● **TASK TO CARRY OUT**
Replace "floppy disk" with "diskette" in the entries that begin at the first line and run through the line with "click(x=344, y=570)", and give those lines again with nothing else changed.

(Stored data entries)
┌──
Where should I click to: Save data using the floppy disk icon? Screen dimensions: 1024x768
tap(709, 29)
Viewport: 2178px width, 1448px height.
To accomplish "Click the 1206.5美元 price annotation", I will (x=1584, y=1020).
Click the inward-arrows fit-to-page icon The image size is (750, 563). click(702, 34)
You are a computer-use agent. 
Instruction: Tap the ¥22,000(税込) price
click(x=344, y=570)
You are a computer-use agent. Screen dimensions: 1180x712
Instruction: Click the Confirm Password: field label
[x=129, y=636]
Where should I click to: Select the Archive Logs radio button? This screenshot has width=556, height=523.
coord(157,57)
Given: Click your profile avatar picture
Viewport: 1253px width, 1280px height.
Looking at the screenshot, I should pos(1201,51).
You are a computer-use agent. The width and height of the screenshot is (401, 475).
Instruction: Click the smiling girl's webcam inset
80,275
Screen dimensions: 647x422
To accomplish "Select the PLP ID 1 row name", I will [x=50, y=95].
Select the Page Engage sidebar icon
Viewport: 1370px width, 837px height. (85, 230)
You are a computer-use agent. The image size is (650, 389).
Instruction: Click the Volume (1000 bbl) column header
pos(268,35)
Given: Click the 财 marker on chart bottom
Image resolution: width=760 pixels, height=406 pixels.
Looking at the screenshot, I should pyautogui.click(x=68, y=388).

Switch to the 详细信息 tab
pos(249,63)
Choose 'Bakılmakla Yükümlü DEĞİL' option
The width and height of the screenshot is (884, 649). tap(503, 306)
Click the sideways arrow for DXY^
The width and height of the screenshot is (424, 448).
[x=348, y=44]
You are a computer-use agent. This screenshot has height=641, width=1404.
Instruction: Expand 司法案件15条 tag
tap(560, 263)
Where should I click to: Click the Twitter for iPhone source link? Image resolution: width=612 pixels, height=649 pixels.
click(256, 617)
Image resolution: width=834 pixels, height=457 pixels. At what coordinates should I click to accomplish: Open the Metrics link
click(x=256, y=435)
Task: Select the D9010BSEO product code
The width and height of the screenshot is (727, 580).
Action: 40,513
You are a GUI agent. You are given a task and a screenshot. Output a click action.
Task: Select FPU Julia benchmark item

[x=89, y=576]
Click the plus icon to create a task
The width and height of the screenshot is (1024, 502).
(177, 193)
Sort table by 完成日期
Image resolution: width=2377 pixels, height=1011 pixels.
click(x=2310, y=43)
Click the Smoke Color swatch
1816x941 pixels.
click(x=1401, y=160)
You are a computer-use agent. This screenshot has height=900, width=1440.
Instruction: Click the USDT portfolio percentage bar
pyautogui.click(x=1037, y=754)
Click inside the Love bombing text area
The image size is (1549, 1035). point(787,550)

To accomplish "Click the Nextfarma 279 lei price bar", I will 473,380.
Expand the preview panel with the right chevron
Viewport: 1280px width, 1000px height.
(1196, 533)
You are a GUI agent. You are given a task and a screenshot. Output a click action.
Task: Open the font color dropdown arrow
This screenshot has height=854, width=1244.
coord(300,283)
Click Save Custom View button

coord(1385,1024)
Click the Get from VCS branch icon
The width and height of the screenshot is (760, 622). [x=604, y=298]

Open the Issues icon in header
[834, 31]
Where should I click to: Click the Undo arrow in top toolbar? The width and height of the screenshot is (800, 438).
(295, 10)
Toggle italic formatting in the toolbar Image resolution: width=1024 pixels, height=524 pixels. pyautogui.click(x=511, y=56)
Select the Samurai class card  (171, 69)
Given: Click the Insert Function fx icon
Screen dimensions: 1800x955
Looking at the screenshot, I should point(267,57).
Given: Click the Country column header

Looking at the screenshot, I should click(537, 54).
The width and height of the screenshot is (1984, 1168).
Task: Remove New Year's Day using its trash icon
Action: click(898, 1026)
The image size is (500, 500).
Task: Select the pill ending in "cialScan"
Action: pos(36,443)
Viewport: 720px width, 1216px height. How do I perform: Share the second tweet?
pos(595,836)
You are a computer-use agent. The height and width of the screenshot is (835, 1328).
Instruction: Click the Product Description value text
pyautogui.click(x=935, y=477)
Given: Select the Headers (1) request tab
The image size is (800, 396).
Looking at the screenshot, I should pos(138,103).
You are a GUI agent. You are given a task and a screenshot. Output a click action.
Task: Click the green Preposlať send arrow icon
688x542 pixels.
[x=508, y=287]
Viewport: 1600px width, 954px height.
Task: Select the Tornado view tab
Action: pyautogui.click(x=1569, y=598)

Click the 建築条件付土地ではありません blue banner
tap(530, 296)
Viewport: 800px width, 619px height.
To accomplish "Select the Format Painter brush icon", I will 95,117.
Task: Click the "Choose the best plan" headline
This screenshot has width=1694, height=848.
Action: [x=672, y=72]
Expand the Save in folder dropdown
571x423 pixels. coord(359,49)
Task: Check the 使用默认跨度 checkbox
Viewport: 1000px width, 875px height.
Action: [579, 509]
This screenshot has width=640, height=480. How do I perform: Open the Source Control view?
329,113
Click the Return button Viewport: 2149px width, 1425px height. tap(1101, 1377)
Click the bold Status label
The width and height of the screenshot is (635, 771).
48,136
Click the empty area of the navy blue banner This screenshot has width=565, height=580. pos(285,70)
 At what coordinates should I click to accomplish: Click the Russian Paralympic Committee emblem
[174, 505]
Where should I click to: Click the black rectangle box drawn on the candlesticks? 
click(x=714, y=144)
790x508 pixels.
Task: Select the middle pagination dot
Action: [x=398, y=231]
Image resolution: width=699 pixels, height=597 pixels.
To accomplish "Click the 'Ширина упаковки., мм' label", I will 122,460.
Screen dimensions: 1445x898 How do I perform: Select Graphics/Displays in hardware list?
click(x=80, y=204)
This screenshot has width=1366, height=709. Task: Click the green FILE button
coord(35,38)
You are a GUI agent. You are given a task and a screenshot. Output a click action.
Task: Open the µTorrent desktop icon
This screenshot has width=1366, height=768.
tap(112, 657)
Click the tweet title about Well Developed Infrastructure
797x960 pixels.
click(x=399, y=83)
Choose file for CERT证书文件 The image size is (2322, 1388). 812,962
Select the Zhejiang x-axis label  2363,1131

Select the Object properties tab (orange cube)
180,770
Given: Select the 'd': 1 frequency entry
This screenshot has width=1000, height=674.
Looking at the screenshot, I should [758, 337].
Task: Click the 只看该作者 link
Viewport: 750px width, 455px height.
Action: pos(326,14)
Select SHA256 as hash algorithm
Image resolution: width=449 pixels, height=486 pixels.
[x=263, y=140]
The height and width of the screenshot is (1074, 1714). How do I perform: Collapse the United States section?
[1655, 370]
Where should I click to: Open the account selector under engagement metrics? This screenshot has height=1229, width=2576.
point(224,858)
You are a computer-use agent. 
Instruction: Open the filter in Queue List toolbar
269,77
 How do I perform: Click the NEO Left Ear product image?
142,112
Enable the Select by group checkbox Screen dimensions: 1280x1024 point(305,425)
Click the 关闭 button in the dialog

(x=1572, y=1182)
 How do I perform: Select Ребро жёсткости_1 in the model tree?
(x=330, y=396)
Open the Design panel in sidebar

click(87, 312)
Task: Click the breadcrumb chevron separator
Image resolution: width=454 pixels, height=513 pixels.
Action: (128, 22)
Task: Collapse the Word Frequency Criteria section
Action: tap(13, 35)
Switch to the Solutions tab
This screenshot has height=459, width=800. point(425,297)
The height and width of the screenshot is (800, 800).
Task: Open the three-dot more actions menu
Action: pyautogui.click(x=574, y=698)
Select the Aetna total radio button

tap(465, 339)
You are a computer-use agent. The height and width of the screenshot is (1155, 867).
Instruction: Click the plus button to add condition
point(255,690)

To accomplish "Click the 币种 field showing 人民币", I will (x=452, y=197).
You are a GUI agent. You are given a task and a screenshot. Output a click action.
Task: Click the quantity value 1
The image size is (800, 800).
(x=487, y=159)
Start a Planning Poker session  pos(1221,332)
└──
● **EXERCISE ANSWER**
Where should I click to: Save data using the diskette icon? Screen dimensions: 1024x768
tap(709, 29)
Viewport: 2178px width, 1448px height.
To accomplish "Click the 1206.5美元 price annotation", I will (x=1584, y=1020).
Click the inward-arrows fit-to-page icon The image size is (750, 563). click(702, 34)
You are a computer-use agent. 
Instruction: Tap the ¥22,000(税込) price
click(x=344, y=570)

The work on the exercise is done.